Recycling isn’t only a practice done at home, in school, or at offices. Recycling is also done in the fashion industry, which leaves tons of piles of fabrics and swatches each waking day. Thankfully, we have several creative designers and artists that put value to these supposedly valueless pieces. When it comes to recycling in the fashion industry, we’re taught of three different methods namely, recycling, upcycling, and downcycling. Recycling is done when a textile is being turned into another item that’s not necessarily similar to its original state. Upcycling is usually done when these materials are created into something more beautiful and useful. Finally, downcycling is the process of turning these wastes into a valuable material, but something that’s not much of a benefit like swatches or fabrics used to stuff in car seats. Regardless of the method used, these all simply use the wastes as resources instead of surplus.
The need for clothing recycling happens at the very doorway of each textile manufacturing companies and designer headquarters. Let’s not skip the fact that roughly 2 million tons of clothing in the UK alone are being purchased per year while the average person in Sweden has about 15 kilos of clothing. Sadly, 50% of this clothing ends in dumping sites. Apart from that, the average lifespan of clothes is only 3 years while the average turnover of new trends and apparels in the market is roughly 3-4 times a year as clothing designers showcase collections for each season. Added to that is the non-practice of recycling in clothing as a consumer, specifically fashion junkies, tend to discard or throw clothing that are only worn once. We should all keep in mind that textiles are highly recyclable. They can be shredded, melted, and re-spun to be made it into a new piece. Certainly, these options need creativity, and if you don’t have such skill, no need to throw those apparels yet. You can either give them to poor families or donate them to charity. You can also convert them into rags used for polishing or wiping tables and furniture. Looking for plumper pillow? Shred old clothing and stuff them into the pillow.

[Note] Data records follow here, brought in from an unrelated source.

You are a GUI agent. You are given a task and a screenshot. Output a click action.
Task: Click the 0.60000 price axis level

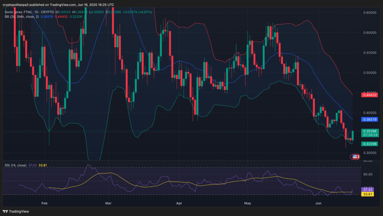tap(370, 33)
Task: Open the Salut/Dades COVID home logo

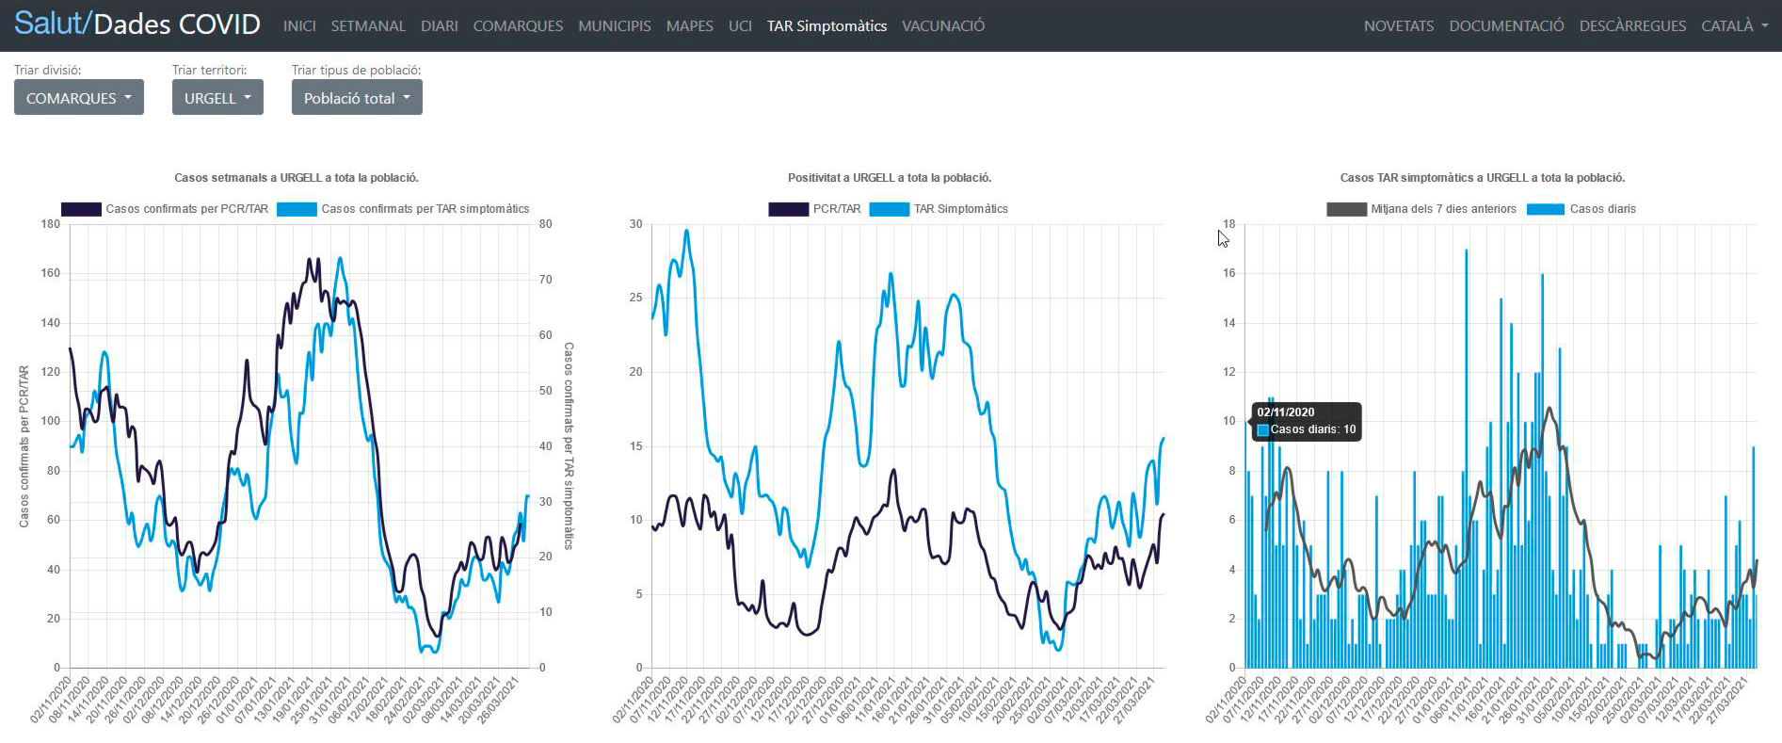Action: coord(137,24)
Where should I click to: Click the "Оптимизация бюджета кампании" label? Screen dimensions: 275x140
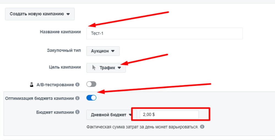point(40,98)
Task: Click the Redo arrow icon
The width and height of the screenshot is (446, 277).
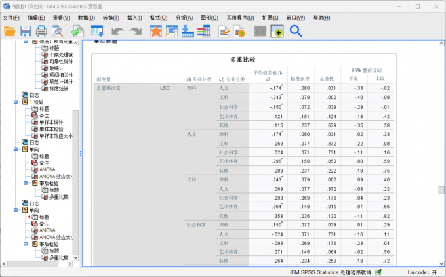Action: coord(136,31)
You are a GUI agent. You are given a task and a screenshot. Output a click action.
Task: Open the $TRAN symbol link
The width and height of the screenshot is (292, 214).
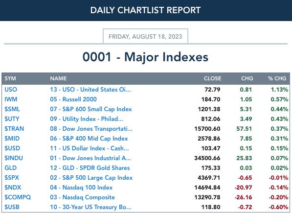pos(14,129)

Undeniably, it is far easier to leave unused clothing to dumping sites, but we should all be aware of the harm that this practice can bring to our environment. Wool emits methane during its decomposition stage, a chemical known for its contributions to global warming while certain fabrics like polyesters don’t break down easily in a certain period of time. Dumping sites have been taking up huge space in our planet while all the man-made and natural activities in landfills cause air, land, and water pollution in numerous ways. Experts noted that if recycling, upcycling, and downcycling of clothing will not double or triple, there may be 45% growth of wastes in 2020. The OECD (Organization for Economic and Co-operation Development) has been doing its best to cut down garment wastes as much as possible as well as turn these rubbishes into resources for something more beautiful in the years to come. It is also in this same goal that creative designers are encouraging other fashion designers and names in the industry to promote and practice eco-fashion.

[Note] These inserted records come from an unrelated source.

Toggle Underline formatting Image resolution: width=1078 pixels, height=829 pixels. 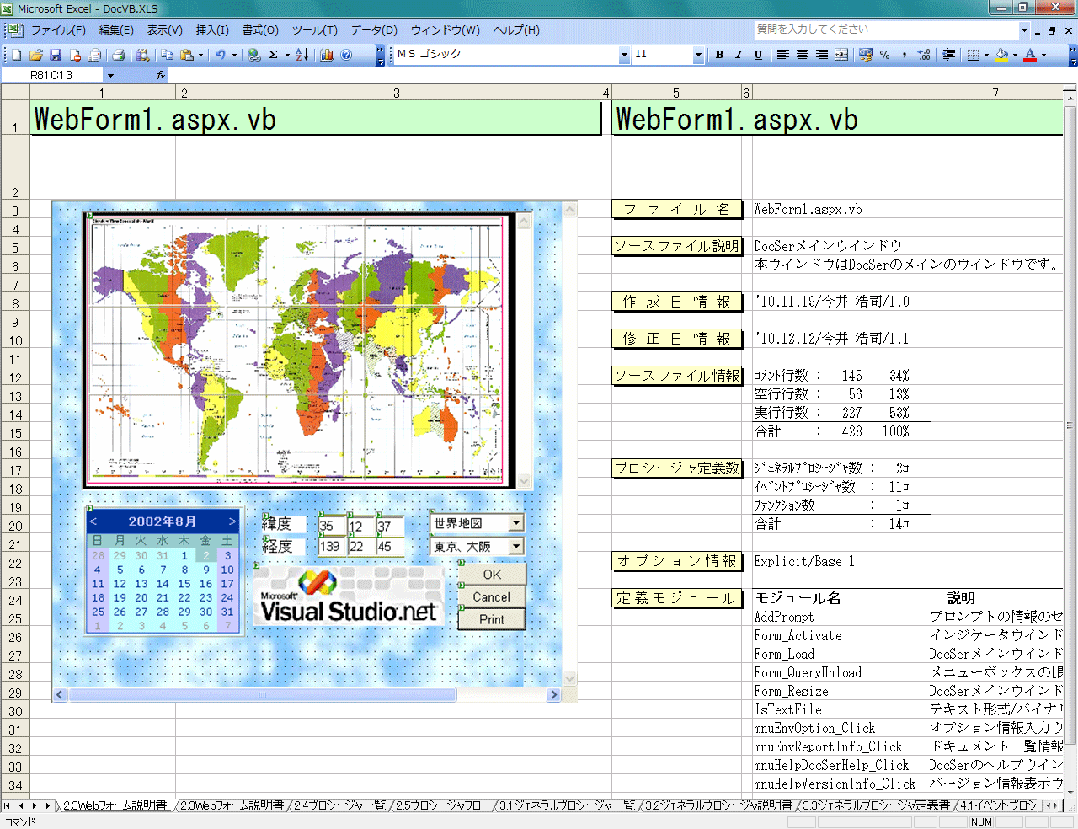pos(758,55)
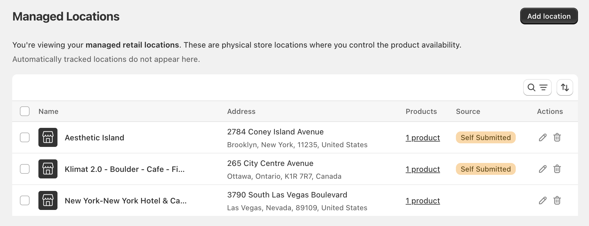The width and height of the screenshot is (589, 226).
Task: Click the sort order icon
Action: [x=565, y=87]
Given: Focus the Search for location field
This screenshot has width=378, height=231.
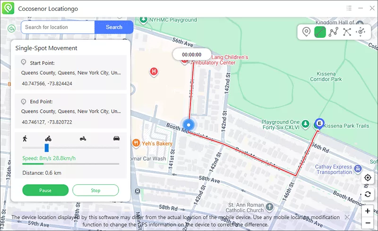Looking at the screenshot, I should pos(58,27).
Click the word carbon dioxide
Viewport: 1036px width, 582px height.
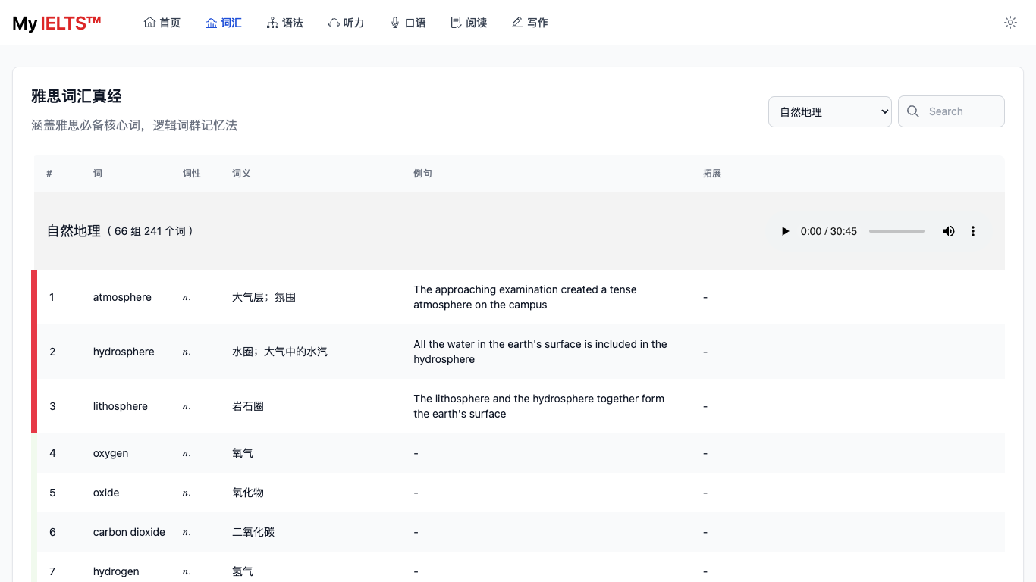point(129,532)
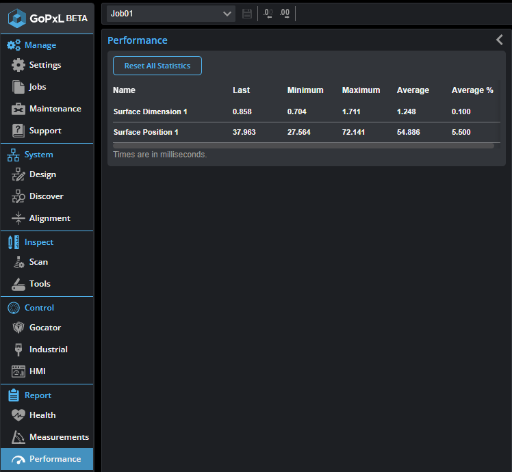The height and width of the screenshot is (472, 512).
Task: Click the save job disk icon
Action: (247, 14)
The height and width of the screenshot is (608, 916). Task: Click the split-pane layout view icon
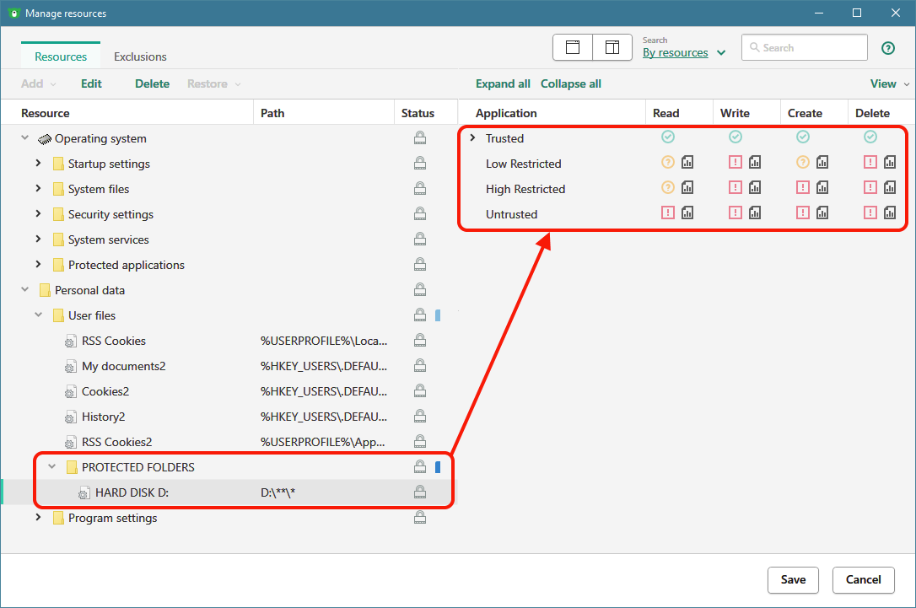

On the one hand, if you have been searching for world class fashion labels that make use of recycled garment wastes, make sure to check out Nudie Jeans. Renowned for its non-stop production of denims and apparels that speak highly of individualism and character, Nudie Jeans makes use of recycled materials like pre and post consumer wastes. Because the pieces are created in rich and highly intensive methods used in denim culture, the label is most sought after for the soul that it exudes as well as the vast choices that consumers of various lifestyles can pick. Aside from that, Nudie Jeans denims are also long lasting because they turn worn out jeans into new fibers that are made possible with their collaboration with ISKO, a premier in denim manufacturing. Certain fabrics and components are added to the new product before creating them into jeans, resulting in tough, pure indigo denims that are durable, yet soft to the touch. Although the entire process sounds quite breezy, it may not always be the scenario when the company runs out of steady resource of good quality of jeans. In order to reach such goal, Nudie Jeans have a so-called Reuse, Reduce, and Recycle stop that accepts old worn out jeans of their customers and provide discounts to newly bought denims from Nudie Jeans. The said scheme was first developed by Petagonia in 2005, which has since become a trend in some brands including H&M and Marks and Spencer. Undeniably, this method is cumbersome because the company has to take out all buttons, rivets, and the likes before the clothing can be processed. Despite all these, companies like Nudie Jeans are commendable in their feat to minimize textile wastes.